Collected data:
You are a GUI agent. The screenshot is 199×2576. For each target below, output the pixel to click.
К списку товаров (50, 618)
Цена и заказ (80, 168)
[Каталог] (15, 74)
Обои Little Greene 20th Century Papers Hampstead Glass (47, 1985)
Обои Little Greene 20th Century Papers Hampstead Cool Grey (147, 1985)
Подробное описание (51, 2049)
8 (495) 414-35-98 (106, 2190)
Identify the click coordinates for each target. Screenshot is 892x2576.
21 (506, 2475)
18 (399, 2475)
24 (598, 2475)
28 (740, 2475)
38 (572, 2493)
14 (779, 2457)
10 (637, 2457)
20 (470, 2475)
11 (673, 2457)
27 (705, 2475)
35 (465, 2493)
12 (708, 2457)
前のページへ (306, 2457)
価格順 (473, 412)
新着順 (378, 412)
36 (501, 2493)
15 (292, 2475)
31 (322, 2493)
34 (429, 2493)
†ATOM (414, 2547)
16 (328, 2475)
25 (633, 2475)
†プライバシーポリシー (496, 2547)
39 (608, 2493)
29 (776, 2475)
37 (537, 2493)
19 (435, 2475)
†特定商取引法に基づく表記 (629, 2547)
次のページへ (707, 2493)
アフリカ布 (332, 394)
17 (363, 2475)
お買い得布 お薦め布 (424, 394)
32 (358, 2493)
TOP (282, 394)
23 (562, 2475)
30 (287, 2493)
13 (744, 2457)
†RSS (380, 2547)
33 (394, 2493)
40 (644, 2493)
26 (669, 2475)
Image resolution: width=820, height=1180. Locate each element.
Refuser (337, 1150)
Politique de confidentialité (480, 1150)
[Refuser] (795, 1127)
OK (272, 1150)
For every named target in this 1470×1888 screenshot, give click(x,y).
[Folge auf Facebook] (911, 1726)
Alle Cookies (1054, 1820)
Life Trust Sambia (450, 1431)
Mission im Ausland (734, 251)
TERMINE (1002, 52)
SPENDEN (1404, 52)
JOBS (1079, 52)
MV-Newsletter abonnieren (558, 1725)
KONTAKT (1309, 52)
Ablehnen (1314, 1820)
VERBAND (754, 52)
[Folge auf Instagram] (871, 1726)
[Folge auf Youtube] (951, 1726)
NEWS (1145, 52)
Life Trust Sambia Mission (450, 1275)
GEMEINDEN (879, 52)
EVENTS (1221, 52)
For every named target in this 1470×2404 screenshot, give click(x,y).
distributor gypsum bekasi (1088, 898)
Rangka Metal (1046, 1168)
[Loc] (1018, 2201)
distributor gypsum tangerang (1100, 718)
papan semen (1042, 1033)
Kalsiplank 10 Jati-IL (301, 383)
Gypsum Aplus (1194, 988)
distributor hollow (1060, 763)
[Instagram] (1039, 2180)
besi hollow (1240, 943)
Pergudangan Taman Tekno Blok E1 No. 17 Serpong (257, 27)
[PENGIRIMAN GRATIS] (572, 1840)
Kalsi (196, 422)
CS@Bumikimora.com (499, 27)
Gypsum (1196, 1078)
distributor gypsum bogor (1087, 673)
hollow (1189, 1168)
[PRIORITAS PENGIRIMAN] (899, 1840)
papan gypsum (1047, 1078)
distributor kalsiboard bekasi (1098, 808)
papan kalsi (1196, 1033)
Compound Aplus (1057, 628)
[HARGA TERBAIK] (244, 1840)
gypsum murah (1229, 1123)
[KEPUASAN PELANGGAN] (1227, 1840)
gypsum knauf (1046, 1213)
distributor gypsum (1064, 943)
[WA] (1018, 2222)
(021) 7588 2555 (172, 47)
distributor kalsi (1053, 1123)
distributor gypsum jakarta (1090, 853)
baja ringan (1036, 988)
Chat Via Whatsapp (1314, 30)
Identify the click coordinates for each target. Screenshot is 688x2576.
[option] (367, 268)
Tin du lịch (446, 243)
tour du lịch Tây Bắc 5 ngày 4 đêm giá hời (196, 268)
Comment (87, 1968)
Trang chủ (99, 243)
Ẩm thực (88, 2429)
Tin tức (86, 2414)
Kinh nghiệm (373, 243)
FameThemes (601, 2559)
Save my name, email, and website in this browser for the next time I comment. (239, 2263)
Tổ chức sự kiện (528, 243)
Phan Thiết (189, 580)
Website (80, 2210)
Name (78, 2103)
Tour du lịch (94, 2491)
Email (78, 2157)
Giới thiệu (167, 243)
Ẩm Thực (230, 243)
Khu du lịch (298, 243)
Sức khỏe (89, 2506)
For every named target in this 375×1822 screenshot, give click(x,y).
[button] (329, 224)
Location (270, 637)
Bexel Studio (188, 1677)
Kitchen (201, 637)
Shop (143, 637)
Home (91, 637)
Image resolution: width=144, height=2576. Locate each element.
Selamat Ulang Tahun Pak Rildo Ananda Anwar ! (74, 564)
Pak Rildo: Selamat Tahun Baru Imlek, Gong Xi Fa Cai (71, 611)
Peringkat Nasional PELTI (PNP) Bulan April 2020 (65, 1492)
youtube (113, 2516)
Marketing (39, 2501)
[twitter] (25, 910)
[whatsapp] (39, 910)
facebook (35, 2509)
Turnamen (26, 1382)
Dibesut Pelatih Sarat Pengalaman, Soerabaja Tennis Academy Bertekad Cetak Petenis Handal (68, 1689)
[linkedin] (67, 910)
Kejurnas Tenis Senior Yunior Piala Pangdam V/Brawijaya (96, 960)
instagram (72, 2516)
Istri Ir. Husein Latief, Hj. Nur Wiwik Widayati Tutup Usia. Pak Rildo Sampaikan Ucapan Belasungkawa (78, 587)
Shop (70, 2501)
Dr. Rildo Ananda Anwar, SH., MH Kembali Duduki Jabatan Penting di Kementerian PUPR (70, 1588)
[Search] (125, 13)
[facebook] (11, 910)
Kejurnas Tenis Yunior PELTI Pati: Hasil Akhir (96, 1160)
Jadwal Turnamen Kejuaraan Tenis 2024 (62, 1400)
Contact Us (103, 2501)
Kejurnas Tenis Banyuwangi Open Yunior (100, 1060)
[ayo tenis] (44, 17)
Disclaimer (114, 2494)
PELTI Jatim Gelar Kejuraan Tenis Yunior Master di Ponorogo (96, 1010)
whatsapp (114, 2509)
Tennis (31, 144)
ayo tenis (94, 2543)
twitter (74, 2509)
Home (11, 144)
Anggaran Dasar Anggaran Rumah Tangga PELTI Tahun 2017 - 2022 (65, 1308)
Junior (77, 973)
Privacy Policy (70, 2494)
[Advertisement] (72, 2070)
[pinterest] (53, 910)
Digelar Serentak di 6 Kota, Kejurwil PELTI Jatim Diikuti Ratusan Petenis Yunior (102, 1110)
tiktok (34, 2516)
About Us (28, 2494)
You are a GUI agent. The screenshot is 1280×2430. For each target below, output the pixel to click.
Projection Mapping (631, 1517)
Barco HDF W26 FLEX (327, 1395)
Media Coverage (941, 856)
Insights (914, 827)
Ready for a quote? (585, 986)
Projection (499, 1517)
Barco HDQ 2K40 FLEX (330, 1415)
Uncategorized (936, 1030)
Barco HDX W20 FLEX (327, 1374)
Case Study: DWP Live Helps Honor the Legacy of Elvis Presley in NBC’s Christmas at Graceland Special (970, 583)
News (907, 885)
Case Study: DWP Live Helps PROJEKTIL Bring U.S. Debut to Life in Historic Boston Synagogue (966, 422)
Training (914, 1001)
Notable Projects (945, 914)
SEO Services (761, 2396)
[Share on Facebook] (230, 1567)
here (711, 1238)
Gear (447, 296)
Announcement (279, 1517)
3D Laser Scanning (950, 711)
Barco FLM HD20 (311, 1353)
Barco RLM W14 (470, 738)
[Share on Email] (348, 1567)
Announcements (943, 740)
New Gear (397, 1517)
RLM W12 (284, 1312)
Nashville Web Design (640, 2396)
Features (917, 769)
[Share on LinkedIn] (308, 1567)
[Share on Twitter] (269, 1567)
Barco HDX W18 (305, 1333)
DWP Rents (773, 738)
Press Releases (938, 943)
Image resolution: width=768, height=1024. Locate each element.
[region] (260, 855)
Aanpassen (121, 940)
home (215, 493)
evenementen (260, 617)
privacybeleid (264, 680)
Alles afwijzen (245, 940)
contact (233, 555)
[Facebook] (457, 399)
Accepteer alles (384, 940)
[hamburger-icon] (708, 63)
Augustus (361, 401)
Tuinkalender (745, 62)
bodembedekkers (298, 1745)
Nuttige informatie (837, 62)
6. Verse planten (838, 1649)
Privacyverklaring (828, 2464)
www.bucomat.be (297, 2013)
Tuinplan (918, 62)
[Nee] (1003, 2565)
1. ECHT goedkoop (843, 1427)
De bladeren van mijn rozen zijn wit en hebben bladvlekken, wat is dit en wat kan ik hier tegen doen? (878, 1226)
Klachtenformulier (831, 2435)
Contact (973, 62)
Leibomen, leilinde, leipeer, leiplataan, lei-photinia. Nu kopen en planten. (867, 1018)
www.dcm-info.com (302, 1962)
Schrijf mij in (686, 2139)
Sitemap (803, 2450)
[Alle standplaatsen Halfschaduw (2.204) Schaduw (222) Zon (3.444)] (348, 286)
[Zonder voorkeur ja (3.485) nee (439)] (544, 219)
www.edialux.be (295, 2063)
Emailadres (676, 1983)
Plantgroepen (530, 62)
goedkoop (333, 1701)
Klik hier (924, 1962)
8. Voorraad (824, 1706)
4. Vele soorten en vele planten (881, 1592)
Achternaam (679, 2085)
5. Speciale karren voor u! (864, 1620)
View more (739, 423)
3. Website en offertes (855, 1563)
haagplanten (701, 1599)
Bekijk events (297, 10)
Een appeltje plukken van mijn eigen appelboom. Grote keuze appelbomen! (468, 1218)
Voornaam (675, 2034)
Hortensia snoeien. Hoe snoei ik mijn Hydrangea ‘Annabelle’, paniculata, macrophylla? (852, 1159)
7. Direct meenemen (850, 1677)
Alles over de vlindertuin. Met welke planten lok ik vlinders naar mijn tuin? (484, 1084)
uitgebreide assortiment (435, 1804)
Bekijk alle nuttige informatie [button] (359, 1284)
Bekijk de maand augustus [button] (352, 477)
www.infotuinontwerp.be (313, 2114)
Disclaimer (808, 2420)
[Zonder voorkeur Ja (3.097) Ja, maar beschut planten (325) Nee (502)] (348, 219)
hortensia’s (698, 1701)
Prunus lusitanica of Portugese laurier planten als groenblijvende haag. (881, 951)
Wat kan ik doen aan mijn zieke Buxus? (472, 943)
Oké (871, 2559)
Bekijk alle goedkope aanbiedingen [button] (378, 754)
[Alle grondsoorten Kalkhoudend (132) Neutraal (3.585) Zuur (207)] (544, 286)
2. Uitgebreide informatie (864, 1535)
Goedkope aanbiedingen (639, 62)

= ACTIVITY =
Look above for the line holding "35 (465, 2493)", then set down exactly that line and every line after it up to and including the line holding "EVENTS (1221, 52)", with nothing else.

= TASK SOLUTION =
35 (465, 2493)
12 (708, 2457)
前のページへ (306, 2457)
価格順 (473, 412)
新着順 (378, 412)
36 (501, 2493)
15 (292, 2475)
31 (322, 2493)
34 (429, 2493)
†ATOM (414, 2547)
16 (328, 2475)
25 (633, 2475)
†プライバシーポリシー (496, 2547)
39 (608, 2493)
29 (776, 2475)
37 (537, 2493)
19 (435, 2475)
†特定商取引法に基づく表記 (629, 2547)
次のページへ (707, 2493)
アフリカ布 (332, 394)
17 (363, 2475)
お買い得布 お薦め布 (424, 394)
32 (358, 2493)
TOP (282, 394)
23 (562, 2475)
30 (287, 2493)
13 (744, 2457)
†RSS (380, 2547)
33 (394, 2493)
40 (644, 2493)
26 (669, 2475)
Image resolution: width=820, height=1180. Locate each element.
Refuser (337, 1150)
Politique de confidentialité (480, 1150)
[Refuser] (795, 1127)
OK (272, 1150)
For every named target in this 1470×1888 screenshot, give click(x,y).
[Folge auf Facebook] (911, 1726)
Alle Cookies (1054, 1820)
Life Trust Sambia (450, 1431)
Mission im Ausland (734, 251)
TERMINE (1002, 52)
SPENDEN (1404, 52)
JOBS (1079, 52)
MV-Newsletter abonnieren (558, 1725)
KONTAKT (1309, 52)
Ablehnen (1314, 1820)
VERBAND (754, 52)
[Folge auf Instagram] (871, 1726)
[Folge auf Youtube] (951, 1726)
NEWS (1145, 52)
Life Trust Sambia Mission (450, 1275)
GEMEINDEN (879, 52)
EVENTS (1221, 52)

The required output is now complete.